ちゃらんぽらんな妹のふりをして。いかにもふて腐れたみたいな表情のしたで、一生懸命ぐるぐると返す言葉を考えてるのかもしれない。名前はこういうとき決まっておんなじ仕草をする。一瞬だけ目を伏せて一呼吸。そのあとで一回だけ瞬き。名前は凄い早さで家に馴染んでいったのに、その仕草だけが十年ちょい前に家に来たときと全く変わらない。それが痛々しくて見ていられないから、喧しくそれっぽいごたくを並べるクズでゴミな兄弟の頭を思いっきり叩いて黙らせることにした。
「痛っって!おい一松今なんで僕の頭叩いた」
「俺たちもさあ、」
「無視すんなよなんなのおまえほんとに、サイコパスかよ」
「たちの悪い妹持っちゃったよねえほんと。ねえ、名前」
にやにやといつもの声のトーンを作りながらいつもみたいに言ってやれば、名前もいつもの調子を取り戻す。「一松兄さん、たちが悪いってそれどういう意味よ」俺達のとは全然違う、色素の薄い柔らかそうな髪がさらりと揺れる。

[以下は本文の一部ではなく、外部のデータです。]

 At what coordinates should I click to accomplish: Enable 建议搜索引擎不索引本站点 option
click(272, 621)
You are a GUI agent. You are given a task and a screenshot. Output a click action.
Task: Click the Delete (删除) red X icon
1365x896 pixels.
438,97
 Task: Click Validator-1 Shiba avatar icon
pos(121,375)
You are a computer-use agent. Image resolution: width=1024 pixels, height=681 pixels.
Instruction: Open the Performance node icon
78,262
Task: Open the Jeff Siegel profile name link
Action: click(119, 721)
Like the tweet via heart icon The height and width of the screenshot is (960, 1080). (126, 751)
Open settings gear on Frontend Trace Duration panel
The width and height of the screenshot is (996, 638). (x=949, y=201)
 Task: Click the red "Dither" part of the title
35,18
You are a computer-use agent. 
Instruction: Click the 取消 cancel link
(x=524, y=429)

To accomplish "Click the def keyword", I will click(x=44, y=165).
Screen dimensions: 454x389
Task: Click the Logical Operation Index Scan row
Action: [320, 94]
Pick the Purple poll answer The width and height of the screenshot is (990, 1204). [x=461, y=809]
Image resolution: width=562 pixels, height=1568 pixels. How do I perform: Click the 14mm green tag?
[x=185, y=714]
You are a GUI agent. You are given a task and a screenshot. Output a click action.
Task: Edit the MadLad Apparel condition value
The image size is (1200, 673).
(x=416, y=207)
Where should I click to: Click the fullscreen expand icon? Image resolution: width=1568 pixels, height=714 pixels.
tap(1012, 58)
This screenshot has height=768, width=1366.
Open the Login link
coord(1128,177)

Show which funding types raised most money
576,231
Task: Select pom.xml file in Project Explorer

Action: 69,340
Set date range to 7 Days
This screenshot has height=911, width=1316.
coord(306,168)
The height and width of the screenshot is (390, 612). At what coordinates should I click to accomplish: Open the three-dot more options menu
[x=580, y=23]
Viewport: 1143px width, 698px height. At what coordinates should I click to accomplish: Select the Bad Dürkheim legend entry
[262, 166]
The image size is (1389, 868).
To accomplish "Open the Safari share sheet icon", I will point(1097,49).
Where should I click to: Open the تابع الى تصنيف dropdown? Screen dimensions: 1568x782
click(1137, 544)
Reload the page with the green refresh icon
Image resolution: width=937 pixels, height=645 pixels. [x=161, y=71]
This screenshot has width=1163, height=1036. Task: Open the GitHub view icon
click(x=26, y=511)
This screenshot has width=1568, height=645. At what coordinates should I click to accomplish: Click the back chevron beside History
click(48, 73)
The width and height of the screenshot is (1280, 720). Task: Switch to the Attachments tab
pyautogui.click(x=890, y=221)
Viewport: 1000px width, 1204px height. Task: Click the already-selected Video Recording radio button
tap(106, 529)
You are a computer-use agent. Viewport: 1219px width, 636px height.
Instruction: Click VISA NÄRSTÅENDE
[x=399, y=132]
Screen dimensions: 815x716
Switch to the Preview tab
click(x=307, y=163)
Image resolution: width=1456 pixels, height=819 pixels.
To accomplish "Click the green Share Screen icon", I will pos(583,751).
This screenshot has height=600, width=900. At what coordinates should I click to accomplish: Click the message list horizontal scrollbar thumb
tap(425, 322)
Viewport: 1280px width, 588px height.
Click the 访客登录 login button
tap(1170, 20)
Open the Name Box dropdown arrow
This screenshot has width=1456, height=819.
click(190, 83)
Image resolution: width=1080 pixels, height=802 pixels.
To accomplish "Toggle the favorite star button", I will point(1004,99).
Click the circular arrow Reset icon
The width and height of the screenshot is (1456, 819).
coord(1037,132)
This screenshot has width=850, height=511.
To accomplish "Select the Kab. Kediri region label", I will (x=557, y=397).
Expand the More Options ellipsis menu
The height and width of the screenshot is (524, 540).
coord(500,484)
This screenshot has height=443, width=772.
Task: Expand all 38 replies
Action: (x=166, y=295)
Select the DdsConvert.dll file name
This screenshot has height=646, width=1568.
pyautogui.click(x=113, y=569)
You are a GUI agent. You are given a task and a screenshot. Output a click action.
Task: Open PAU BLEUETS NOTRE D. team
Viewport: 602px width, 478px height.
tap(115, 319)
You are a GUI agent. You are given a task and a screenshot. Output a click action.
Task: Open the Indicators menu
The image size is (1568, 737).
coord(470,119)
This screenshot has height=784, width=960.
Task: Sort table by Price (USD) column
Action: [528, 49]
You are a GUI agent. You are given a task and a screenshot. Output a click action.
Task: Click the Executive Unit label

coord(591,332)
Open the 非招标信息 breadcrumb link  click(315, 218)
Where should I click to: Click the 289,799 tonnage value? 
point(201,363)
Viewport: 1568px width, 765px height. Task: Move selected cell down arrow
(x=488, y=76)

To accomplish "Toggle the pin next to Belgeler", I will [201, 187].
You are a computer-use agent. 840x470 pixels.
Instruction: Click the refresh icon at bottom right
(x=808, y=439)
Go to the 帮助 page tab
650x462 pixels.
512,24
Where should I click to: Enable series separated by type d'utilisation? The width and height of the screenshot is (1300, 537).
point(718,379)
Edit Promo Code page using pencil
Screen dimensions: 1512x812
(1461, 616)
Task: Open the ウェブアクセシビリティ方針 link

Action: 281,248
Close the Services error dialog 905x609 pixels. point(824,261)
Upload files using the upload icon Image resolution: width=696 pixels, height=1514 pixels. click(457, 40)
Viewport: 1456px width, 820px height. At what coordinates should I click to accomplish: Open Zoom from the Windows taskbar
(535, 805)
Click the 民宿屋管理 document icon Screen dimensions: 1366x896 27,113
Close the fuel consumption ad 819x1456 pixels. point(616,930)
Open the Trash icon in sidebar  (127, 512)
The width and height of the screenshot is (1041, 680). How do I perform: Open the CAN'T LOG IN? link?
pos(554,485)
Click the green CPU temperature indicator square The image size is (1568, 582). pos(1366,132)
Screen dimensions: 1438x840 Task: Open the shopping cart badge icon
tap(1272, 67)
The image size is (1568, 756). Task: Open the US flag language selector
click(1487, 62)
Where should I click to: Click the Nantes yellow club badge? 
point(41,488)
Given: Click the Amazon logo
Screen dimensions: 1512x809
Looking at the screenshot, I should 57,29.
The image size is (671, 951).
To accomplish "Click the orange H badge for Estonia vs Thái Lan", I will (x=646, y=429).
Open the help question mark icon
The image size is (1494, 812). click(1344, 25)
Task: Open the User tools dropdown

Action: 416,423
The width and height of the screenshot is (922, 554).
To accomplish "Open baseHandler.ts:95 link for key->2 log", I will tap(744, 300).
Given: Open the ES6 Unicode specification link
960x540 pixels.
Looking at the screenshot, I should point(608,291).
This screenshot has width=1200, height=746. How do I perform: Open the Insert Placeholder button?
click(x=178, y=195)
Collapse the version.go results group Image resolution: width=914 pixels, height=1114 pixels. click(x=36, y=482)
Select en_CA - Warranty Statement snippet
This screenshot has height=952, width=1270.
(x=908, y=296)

家の妹。ゴミくずみたいな兄貴たちには似ても似つかない、素直で可愛い俺たちの妹。大丈夫だよ。お前が自覚しないでいるんなら、俺もずっと気づかないで居てやるから。
そう思ったことは絶体に口にださないでいてやろうと思う。そんなのはきっとゴミくずみたいな俺の妄想で、ほんとのことなんてこれっぽっちも含まれてないんだろうから。